=== Goal of the exercise ===
Please show every line in the entries below that includes the word "computer".

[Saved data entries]
========================

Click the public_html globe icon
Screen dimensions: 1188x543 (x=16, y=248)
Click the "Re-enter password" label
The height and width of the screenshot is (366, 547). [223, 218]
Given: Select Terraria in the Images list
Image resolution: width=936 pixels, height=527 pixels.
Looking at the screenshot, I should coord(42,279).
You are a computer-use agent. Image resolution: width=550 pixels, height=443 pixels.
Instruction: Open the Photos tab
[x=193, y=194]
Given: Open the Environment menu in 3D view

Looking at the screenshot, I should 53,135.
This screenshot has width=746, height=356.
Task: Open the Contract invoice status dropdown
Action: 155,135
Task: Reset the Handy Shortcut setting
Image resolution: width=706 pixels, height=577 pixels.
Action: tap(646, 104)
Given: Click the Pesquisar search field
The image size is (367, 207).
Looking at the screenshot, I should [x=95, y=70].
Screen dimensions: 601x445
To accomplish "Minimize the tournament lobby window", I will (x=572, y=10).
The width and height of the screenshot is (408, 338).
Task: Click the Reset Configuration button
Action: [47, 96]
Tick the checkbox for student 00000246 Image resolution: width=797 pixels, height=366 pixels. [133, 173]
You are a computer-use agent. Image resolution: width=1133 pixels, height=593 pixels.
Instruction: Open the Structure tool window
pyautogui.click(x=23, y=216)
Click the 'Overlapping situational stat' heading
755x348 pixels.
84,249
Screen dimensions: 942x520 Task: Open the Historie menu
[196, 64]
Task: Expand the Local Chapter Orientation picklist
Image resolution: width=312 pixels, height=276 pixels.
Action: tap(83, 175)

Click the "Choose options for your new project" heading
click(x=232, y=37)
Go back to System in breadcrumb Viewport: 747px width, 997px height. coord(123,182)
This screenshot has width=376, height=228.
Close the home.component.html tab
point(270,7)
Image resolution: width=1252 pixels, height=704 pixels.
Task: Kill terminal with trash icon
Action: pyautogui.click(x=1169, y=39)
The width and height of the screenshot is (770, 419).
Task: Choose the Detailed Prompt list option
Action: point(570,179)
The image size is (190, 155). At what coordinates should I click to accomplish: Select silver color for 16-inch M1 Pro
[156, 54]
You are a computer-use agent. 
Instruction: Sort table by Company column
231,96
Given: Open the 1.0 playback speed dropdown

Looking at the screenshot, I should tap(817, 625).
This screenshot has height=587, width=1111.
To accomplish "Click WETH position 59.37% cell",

========================

=== Reply ===
You are a computer-use agent. Image resolution: width=550 pixels, height=443 pixels.
You are a computer-use agent. Image resolution: width=1133 pixels, height=593 pixels.
You are a computer-use agent. 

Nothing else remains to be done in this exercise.